BRANO
++++++
Ma come è la situazione reale? I numeri assoluti in questo caso hanno meno valore di quelli relativi, in rapporto al reddito, al PIL, e alla popolazione. E se è vero che i famosi 37 miliardi di tagli sono un po’ una bufala, almeno se chiamiamo tagli la diminuzione di spese già realizzata e non solo previste. Però altrettanto vero che l’attenzione alla salute nel nostro Paese non è riuscita ad aumentare nel tempo come altrove, nonostante l’invecchiamento della popolazione più deciso, e neanche ha saputo tenere il passo con la pur asfittica crescita del Prodotto interno lordo nazionale.
Nel 2018 la spesa pubblica per la Sanità ammontava al 6,5% del PIL in Italia. Eravamo a metà classifica, lontanissimi da Germania e Francia, Paesi cui amiamo confrontarci quanto a modello economico, in testa con il 9,5% e il 9,3%, nonché da altri Paesi nordici. Superavamo di poco la Spagna, che spendeva il 6,2%, e tutti i Paesi dell’Est. Di per sé non è una statistica particolarmente scandalosa, rispecchia abbastanza fedelmente quella del livello di reddito e benessere in Europa.
Forse è proprio questo il problema. Il declino italiano si è riverberato sulla spesa per la salute, basta guardare il trend. Fino al 2009 era stato in salita, con sempre più risorse dedicate alla sanità, anche in rapporto al Pil. Si era arrivati al 7%, diminuendo anche la distanza da Germania e Francia. Dopo di allora vi è stato un lento calo, continuato anche con la piccola ripresa dell’economia, un calo parallelo a quello spagnolo, ma in controtendenza a quanto accadeva altrove, per esempio nel Regno Unito.
L’Italia fa parte di quella minoranza di Paesi europei in cui in 10 anni la spesa in percentuale sul Pil è diminuita, assieme a Grecia, Portogallo e Irlanda, gli Stati più colpiti dalla Grande Recessione del 2008, e a Polonia e Ungheria, dove invece la crescita c’è stata, ma così forte che la sanità non ha tenuto il passo. I Paesi Scandinavi, Francia e Germania e in generale l’Europa Centrale e Settentrionale hanno invece adeguato la propria sanità all’aumento della proporzione di anziani. La Grande Recessione non può però valere come alibi in assoluto. Non solo perché la spesa sul Pil non è risalita con la ripresa ma soprattutto perché anche nel periodo precedente, tra 1990 e 2008, non abbiamo affatto brillato, con un aumento dello stesso indicatore solo del 0,9% un incremento ancora tra i più bassi d’Europa, mentre più di metà degli altri Paesi vedeva crescite della spesa sul Pil doppie o triple della nostra.
++++++
DATI RIPORTATI
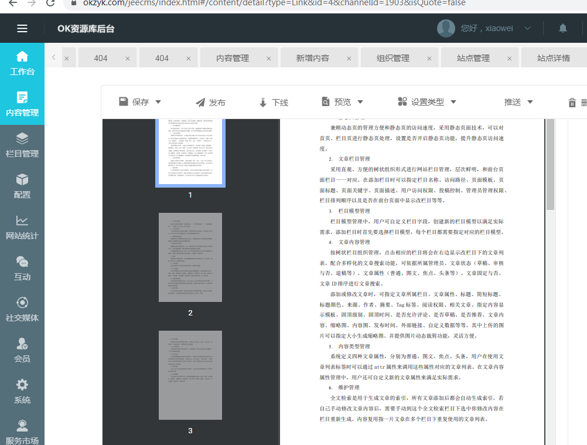The image size is (587, 445).
Task: Open 网站统计 in the sidebar
Action: tap(22, 227)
++++++
IL QUESITO
Nel brano sulla spesa sanitaria, quale quota del PIL destinava la Spagna alla sanità pubblica nel 2018? L'elenco è materiale a sé stante, distinto dal brano.

SOLUZIONE
Il 6,2% del PIL.